「就活に役立つ経験として何をすればよいですか?」と聞かれることがよくあるが、私はもし可能であれば「留学」と即答する。費用負担が重く誰もが行けるものではないが、「旅」は見聞を広め、それなりの苦労もする。留学となると長期になり、英語など外国語やその他の学びが加わる。この先の人生においてかけがえのない経験であり、しかも直近の就活に即役立つことが多いと感じる。
毎年、就活講座に出向いている大学のある学部は、約1年間のオーストラリア留学がプログラムに入っており、帰国後の間もない時期に、エントリーシートや面接について丸1日かけて個別指導している。留学から帰ったばかりの学生たちの自信に満ちた態度に感心することしきりだ。明らかに積極性が向上している。
留学先では黙っていては食事も出て来ないし、どのバスに乗れば大学に行けるのか、どこが自分の教室なのか、ネットで調べても簡単にはわからない。掲示を探したり人に聞いたりを英語でこなして、何もかも自分で探索することの連続だ。不自由な生活を自分で切り拓き、なんとかなじんで大学に通ったことがエントリーシートの下書きからもうかがえる。
留学エピソードの内容で多いものの一つは、ホームステイ先での家族との交流や壁についてだ。英語で意思を伝えることの壁を乗り越え、習慣の違いを許容し、生活していく困難さを書いている。

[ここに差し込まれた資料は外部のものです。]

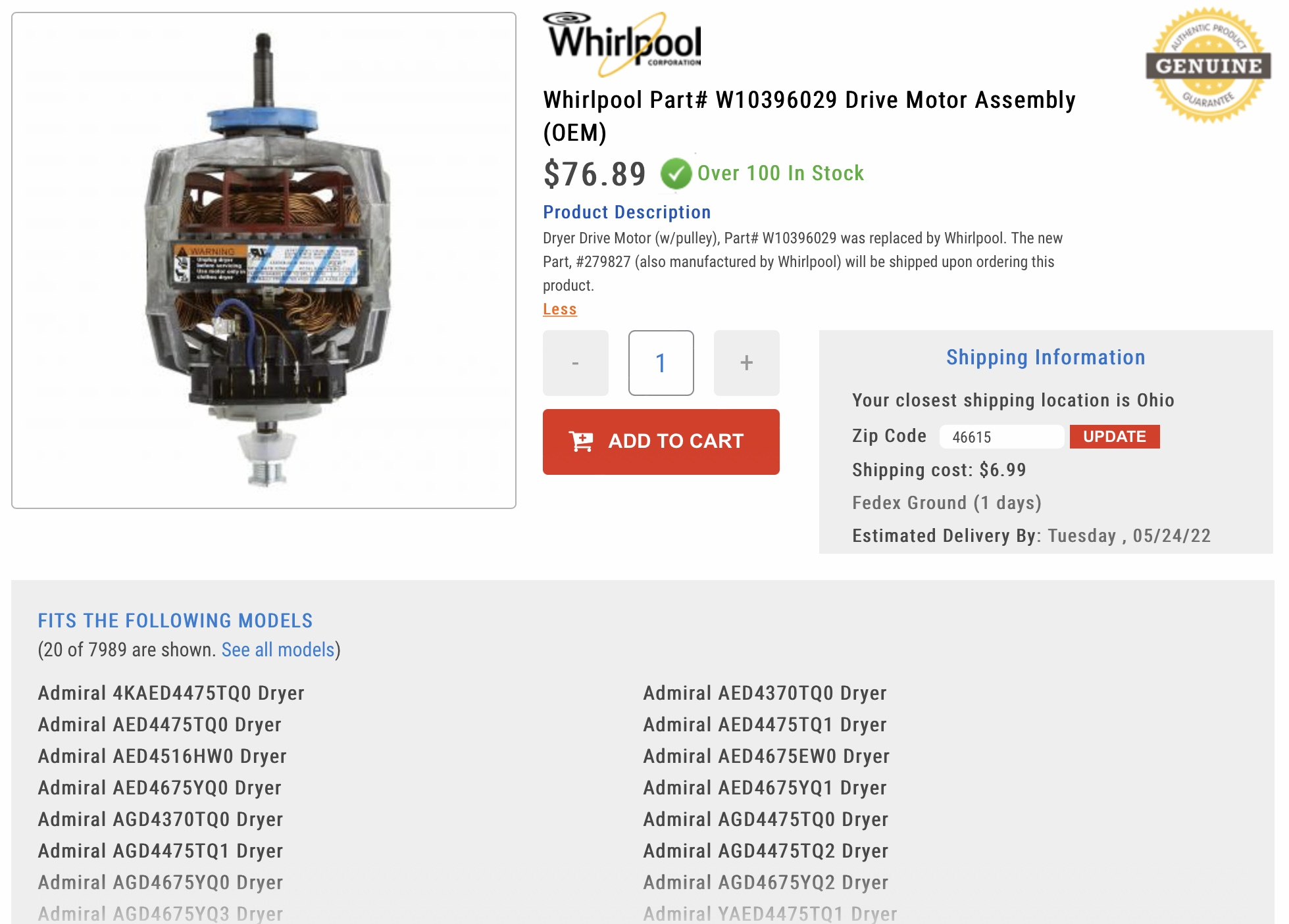
Task: Open Admiral AED4675EW0 Dryer model
Action: coord(766,756)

中にはホームステイ先で差別的な態度をとられ、どうにも合わなかったため交渉してホームを変えてもらった人もいる。一方で、小さなお子さんがいると割と早く溶け込めたなど。ただし、これら生活に関するエピソードは就活で書き込むこととしてはあまり向かない。
二つ目は、大学での学生仲間との交流や、学業そのものの取り組みである。これらはエントリーシートに書く内容にふさわしい。語学学校だけでなく、学部の勉強そのものに日本ではない苦労や広がりがある。
例えば、Aくんは地域創生について、スポーツビジネスを通して学んできている。地元サッカーチームの運営実態をケーススタディーとし、日本でもスポーツビジネスに取り組みたいそうだ。
また、Bさんは将来ウエディングビジネスに就きたいと思っており、現地の花屋でアルバイトをした。海外ウエディングや、オーストラリア流の花束の作り方を見てきている。
そんな直接仕事に結びつく学びばかりではないにせよ、Cくんはアルバイトを探すため英文のレジュメを作成し、10軒近く歩いて交渉したそうだ。それに比べれば日本の就活は、前半はネットで進むため容易に思えるに違いない。このまま失敗を恐れず、挑戦する姿勢で将来につなげてほしい。